Stored entries:
· · · · · · ·
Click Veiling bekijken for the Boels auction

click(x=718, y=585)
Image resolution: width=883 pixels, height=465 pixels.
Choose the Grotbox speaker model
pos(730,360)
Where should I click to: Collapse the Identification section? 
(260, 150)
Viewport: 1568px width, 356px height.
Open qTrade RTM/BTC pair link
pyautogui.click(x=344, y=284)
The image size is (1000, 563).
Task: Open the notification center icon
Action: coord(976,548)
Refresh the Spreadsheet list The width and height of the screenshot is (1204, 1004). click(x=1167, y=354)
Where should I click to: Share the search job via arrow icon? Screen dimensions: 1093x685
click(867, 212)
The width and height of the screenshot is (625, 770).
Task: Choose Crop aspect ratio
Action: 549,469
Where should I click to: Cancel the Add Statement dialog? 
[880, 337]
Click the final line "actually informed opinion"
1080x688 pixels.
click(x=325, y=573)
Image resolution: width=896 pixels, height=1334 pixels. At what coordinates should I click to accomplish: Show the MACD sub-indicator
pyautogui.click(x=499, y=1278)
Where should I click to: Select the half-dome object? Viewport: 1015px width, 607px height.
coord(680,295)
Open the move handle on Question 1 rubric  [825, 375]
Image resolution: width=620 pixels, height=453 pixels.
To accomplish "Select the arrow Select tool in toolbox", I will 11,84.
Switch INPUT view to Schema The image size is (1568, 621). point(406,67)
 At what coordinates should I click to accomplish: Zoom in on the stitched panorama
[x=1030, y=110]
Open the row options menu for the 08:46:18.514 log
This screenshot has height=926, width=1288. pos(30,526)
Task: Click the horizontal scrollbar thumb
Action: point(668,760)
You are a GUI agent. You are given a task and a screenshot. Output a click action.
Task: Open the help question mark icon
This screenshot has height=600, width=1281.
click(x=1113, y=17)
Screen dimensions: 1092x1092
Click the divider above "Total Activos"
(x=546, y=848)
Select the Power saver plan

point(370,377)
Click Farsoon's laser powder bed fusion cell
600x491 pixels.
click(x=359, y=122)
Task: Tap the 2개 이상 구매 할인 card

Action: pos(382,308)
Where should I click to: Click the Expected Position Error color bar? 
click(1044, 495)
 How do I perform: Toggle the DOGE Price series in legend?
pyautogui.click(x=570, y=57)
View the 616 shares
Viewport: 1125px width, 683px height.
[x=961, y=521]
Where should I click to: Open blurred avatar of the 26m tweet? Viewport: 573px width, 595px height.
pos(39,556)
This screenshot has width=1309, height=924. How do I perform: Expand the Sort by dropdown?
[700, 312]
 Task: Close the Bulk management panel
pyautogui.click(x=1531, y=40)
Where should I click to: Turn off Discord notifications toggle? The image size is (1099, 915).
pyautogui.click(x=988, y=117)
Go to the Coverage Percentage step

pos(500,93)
· · · · · · ·
(Task instructions):
Can you copy the records word for word, from the first line through the line that contains "Action: coord(976,548)"?

(Exercise answer):
Click Veiling bekijken for the Boels auction

click(x=718, y=585)
Image resolution: width=883 pixels, height=465 pixels.
Choose the Grotbox speaker model
pos(730,360)
Where should I click to: Collapse the Identification section? 
(260, 150)
Viewport: 1568px width, 356px height.
Open qTrade RTM/BTC pair link
pyautogui.click(x=344, y=284)
The image size is (1000, 563).
Task: Open the notification center icon
Action: coord(976,548)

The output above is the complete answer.